The balance sheet summarizes a company’s assets, liabilities, and equity at a given point in time. This snapshot of the company’s financial status is useful for determining:

  • The company’s asset base – the ability to generate future revenues
  • Liabilities – future obligations the company has to meet
  • Working capital – the company’s short-term liquidity position
  • Capital structure – how a company is financed between debt and equity

#2. Analyzing the Cash Flow Statement

The cash flow statement illustrates how much cash a company made and consumed over time. It is divided into three parts: cash from operations, cash from investing, and cash from borrowing. This statement is critical for evaluating:

  • The company’s ability to generate cash from operations
  • Free Cash Flow generation
  • How much money has been raised (debt and or equity)
  • The net change in cash position over the period
  • The start and end of period cash balance

How to Analyze a Profit and Loss Statement (P&L)

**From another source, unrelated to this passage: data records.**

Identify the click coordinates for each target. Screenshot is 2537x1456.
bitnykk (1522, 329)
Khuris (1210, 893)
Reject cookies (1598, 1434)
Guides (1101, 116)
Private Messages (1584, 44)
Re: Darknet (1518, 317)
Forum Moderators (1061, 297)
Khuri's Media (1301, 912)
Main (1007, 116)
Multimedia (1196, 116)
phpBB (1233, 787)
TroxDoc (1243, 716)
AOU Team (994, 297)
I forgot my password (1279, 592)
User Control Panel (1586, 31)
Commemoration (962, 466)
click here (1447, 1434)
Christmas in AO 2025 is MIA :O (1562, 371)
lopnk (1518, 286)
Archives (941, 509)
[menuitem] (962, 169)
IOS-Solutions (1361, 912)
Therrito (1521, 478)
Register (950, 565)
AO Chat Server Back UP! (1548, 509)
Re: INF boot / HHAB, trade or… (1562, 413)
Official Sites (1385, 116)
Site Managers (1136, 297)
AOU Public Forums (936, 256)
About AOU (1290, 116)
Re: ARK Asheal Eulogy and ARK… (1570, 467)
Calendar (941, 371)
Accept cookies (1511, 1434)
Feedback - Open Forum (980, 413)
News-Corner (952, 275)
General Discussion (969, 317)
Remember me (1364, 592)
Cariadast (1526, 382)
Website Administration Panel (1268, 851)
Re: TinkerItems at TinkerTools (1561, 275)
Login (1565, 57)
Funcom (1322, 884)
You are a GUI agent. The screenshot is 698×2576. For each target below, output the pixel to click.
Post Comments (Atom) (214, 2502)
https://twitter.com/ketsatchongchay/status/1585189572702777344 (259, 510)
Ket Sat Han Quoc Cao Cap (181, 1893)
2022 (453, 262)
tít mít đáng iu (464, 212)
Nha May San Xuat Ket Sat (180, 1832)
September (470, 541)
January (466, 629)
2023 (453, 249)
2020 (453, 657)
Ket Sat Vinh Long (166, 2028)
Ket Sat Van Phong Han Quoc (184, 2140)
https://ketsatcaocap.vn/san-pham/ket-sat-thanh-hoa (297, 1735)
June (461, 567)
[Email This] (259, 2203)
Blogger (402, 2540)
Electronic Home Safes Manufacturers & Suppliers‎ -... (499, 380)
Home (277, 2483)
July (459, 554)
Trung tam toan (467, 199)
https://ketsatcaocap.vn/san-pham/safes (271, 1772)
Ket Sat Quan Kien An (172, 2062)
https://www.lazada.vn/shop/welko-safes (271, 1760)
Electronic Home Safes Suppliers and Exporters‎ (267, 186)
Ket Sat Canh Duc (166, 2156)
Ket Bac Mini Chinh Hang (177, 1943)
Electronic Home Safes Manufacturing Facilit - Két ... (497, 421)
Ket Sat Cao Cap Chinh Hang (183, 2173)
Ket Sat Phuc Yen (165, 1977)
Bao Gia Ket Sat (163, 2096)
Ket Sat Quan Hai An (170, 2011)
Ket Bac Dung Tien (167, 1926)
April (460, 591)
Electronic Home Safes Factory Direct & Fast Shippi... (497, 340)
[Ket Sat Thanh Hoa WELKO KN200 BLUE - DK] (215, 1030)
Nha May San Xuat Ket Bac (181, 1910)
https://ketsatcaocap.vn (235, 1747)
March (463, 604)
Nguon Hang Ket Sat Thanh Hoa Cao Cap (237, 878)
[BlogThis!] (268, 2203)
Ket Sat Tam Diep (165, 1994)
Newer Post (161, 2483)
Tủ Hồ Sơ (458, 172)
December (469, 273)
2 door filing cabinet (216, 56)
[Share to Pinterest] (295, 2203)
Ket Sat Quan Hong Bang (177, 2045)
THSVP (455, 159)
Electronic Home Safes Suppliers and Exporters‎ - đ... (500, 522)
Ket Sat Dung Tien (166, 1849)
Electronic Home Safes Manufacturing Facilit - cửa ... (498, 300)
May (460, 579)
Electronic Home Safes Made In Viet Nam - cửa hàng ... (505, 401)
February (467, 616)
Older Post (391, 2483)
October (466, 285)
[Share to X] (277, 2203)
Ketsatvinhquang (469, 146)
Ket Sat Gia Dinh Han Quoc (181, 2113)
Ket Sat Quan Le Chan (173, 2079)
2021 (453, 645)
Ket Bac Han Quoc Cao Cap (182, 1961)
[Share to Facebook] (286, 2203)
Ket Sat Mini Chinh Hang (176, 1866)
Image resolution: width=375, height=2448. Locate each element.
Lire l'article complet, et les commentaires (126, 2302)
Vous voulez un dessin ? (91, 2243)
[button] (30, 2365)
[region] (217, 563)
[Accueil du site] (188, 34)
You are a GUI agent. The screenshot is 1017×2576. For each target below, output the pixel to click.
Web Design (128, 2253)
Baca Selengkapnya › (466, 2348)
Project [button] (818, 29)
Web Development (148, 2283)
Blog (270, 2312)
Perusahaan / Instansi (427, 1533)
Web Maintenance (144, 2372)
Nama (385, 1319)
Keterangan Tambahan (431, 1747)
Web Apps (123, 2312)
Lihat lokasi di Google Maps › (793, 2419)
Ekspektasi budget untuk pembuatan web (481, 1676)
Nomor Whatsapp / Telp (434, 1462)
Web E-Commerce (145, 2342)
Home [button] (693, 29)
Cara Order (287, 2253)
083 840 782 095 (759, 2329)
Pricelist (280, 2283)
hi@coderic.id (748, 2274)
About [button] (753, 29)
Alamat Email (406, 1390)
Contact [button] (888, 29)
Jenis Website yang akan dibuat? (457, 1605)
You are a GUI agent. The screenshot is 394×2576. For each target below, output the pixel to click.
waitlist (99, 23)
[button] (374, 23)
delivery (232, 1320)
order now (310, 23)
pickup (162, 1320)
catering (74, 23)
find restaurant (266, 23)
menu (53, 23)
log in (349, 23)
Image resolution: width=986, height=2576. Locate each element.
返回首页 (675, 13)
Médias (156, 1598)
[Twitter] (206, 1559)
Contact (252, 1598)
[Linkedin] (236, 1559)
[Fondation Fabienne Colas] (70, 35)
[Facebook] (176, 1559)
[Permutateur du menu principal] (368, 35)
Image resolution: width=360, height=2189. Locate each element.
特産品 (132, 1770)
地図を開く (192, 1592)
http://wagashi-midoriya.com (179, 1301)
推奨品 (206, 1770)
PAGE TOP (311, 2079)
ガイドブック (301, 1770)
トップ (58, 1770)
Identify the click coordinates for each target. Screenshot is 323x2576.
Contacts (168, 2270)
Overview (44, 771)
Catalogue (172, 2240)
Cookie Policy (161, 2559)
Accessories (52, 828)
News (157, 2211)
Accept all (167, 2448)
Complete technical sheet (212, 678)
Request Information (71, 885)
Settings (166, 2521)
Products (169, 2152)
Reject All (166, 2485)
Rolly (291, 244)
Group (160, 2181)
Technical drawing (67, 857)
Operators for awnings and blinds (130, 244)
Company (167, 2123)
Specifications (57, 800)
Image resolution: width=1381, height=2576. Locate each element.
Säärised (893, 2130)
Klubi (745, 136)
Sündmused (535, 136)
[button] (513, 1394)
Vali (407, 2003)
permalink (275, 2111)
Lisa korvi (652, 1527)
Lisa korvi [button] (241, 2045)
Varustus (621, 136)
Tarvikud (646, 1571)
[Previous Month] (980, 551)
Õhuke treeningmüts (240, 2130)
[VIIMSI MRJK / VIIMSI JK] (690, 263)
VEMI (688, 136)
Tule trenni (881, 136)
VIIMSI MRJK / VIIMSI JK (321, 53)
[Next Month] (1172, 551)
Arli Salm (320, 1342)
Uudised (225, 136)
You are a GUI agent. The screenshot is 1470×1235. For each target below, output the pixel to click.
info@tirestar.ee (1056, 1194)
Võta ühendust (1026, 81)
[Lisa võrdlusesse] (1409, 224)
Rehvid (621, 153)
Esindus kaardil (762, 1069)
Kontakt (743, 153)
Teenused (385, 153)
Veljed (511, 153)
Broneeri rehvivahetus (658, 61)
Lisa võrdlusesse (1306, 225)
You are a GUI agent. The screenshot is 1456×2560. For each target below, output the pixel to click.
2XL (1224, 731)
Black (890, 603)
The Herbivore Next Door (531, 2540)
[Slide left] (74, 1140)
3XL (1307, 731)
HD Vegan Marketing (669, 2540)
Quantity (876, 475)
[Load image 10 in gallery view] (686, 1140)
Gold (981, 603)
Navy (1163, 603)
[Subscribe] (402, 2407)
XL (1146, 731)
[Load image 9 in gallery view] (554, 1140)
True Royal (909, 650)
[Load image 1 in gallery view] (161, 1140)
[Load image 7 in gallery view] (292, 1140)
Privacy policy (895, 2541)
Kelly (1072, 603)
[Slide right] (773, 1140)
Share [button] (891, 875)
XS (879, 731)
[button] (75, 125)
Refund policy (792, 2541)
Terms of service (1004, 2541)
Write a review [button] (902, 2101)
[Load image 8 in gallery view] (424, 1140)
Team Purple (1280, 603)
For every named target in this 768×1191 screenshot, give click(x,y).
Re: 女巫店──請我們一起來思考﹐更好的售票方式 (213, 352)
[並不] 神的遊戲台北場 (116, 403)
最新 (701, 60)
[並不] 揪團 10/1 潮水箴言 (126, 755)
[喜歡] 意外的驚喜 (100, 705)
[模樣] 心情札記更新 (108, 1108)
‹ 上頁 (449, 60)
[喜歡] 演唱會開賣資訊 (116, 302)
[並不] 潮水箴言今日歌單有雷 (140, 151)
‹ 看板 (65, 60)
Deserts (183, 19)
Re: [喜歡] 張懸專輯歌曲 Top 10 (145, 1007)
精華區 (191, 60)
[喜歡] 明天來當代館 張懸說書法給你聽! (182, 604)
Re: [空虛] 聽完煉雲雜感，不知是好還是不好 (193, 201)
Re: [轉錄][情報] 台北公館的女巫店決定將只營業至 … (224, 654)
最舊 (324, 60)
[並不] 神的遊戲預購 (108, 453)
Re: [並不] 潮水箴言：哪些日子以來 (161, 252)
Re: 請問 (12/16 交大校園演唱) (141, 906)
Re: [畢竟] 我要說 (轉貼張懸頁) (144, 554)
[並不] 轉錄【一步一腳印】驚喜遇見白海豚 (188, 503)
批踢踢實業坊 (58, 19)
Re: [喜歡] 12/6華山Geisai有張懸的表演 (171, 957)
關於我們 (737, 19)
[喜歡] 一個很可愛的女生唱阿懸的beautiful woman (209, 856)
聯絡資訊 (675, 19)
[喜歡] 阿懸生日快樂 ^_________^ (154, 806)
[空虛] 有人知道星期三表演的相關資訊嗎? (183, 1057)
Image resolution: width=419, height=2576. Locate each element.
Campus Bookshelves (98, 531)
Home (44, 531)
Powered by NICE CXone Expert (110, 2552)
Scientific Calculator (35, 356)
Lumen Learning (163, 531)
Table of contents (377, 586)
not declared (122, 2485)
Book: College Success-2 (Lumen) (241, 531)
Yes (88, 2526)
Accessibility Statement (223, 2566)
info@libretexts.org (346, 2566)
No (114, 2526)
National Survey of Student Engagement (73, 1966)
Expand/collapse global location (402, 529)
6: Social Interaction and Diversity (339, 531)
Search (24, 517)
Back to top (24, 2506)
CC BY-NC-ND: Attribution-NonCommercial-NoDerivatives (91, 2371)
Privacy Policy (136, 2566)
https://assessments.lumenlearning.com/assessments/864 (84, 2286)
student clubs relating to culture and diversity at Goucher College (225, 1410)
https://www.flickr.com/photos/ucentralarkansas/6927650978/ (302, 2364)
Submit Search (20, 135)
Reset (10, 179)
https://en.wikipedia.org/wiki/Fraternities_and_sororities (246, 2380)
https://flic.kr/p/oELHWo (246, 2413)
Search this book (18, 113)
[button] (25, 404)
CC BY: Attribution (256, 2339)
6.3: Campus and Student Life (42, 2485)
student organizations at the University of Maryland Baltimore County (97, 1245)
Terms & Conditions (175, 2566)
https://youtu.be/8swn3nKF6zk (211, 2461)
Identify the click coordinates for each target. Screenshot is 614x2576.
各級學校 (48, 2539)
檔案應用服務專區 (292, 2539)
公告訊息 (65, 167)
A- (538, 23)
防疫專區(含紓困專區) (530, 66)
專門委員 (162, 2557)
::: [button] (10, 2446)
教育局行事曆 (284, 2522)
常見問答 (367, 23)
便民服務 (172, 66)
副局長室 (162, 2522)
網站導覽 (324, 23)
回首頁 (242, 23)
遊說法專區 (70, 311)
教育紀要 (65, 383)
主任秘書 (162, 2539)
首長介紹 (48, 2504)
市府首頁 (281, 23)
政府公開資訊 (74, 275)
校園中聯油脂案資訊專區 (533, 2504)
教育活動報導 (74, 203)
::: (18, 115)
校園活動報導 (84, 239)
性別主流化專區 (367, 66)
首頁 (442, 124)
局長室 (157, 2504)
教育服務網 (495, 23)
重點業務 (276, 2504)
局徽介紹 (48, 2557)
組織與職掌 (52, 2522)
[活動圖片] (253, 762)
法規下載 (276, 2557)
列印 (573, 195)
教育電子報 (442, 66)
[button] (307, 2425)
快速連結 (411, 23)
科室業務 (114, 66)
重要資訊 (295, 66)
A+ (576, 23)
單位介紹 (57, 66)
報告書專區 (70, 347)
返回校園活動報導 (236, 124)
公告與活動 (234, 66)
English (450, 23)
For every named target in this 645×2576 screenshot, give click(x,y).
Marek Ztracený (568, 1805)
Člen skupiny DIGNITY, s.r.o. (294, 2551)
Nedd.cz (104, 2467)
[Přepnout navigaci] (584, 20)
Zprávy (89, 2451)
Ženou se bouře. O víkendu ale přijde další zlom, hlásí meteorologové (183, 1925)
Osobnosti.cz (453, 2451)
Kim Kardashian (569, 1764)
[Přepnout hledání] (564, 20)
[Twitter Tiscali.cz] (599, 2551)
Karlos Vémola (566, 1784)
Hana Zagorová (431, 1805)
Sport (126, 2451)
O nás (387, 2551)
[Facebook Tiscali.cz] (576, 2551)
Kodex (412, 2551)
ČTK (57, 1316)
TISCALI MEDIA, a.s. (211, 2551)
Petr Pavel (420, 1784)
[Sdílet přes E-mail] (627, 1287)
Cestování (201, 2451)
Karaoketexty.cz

One of the primary responsibilities of a professional financial analyst is to assess a company’s profit and loss statement in order to provide suggestions regarding the company’s financial soundness, and the attractiveness of investing in it or acquiring the entire organization.

Some of the profit and loss statement analysis example include:

  • Comparing year-over-year numbers (horizontal analysis) as well as industry benchmarking
  • Looking at margins: gross profit margin, EBITDA margin, operating margin, net profit margin
  • Trend analysis: are metrics improving or deteriorating
  • Rates of return: return on equity (ROE), return on assets (ROA)
  • Valuation metrics: EV/EBITDA, P/E ratio, Price to Book, etc

How do you Calculate Profit vs Loss?

The profit or gain is equal to the difference between the selling price and the cost price. The loss is the cost price less the selling price.

What are the 3 Steps to Calculating Profit & Loss?

To compute the accounting profit or loss, do the following:

  • Add together all of your monthly earnings.
  • Add up all of your monthly expenses.
  • remove total expenses from total revenue to compute the difference

What is the Formula of Profit Gain?

The profit or gain is equal to the difference between the selling price and the cost price.

What is Another Name for Profit and Loss?

Profit and loss statements are also known as income statements, earnings statements, revenue statements, operating statements, statements of operations, and statements of financial performance.

What are the Types of Profit and Loss?

Revenue is one of the most important categories on the P&L. (or Sales) Price of Items Sold (or Cost of Sales) Selling, general, and administrative expenses (SG&A).


A profit and loss statement describes a company’s revenues, expenditures, and expenses over a specified time period. It is one of three financial statements issued quarterly and annually by public corporations, the other two being a balance sheet and a cash flow statement. Financial statements are used by investors and analysts to assess a company’s financial health and growth potential.